**Teks Pilihan**
---------------

Rancangan undang-undang (yang diajukan di luar Prolegnas) terlebih
dahulu disepakati oleh Badan Legislasi
dan selanjutnya Badan Legislasi melakukan koordinasi dengan menteri yang tugas
dan tanggung jawabnya di bidang peraturan perundang-undangan untuk mendapatkan
persetujuan bersama, dan hasilnya dilaporkan dalam rapat paripurna untuk
ditetapkan.
b.
Tahap Penyusunan
Didalam tahap penyusunan UU, proses
penyusunanya dilakukan mulai dari perencanaan rancangan UU berdasarkan daftar
prioritas Prolegnas. Selanjutnya penyiapan RUU yang diajukan oleh Presiden atau
DPR. Dalam pengajuan RUU, baik yang berasal dari DPR, Presiden atau DPD harus disertai
Naskah Akademik. UU PPP menjadikan Naskah Akademik sebagai persyaratan dalam
pengajuan sebuah RUU, kecuali terhadap RUU, mengenai:
1)

---------------

**Blok Data**
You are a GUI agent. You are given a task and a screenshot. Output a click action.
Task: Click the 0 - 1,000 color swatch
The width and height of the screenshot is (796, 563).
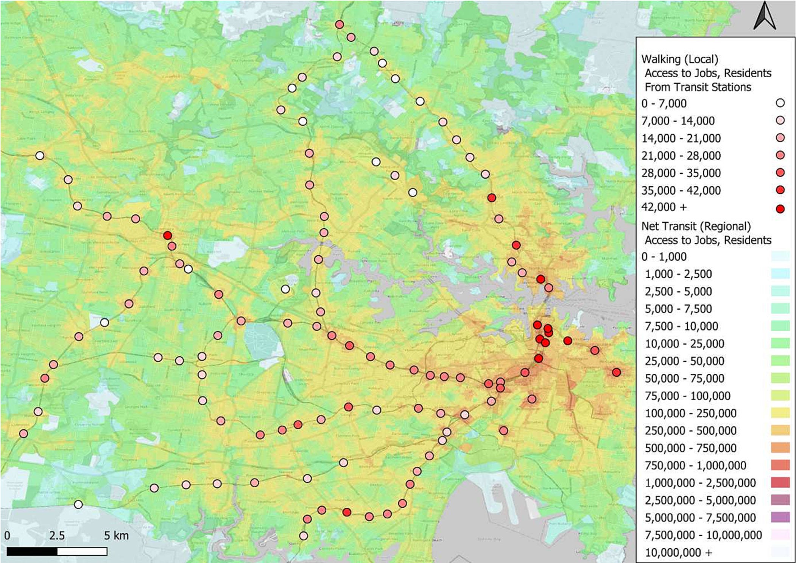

---------------

**Tugas yang Dikerjakan**
1. Jawab pertanyaan berikut berdasarkan teks tentang pembentukan undang-undang.
(a) Oleh siapa rancangan undang-undang yang diajukan di luar Prolegnas terlebih dahulu disepakati?
(b) Dalam rapat apa hasil persetujuan bersama dilaporkan untuk ditetapkan?
(c) Dokumen apa yang wajib menyertai pengajuan RUU dari DPR, Presiden, atau DPD?
2. Teruskan teks tentang pembentukan undang-undang mulai dari bagian terakhir yang tertulis.

**Hasil Jawaban**
1.
(a) Oleh Badan Legislasi.
(b) Dalam rapat paripurna.
(c) Naskah Akademik.

2.
APBN;
2)
Penetapan Perpu; atau
3)
Pencabutan UU atau pecabutan Perpu; yang cukup disertai
dengan keterangan yang memuat pokok pikiran dan meteri muatan yang diatur.
Kemudian hal penting yang terkait
dengan Naskah Akademik adalah sebagaimana yang dinyatakan dalam Pasal 44 UU PPP
bahwa penyusunan Naskah Akademik yang tercantum dalam Lampiran 1 UU PPP,
sehingga didapatkan formula Naskah Akademik yang sama, baik dari sisi
sistematika, teknis penyusunanya maupun kedalam substansi yang akan diatur.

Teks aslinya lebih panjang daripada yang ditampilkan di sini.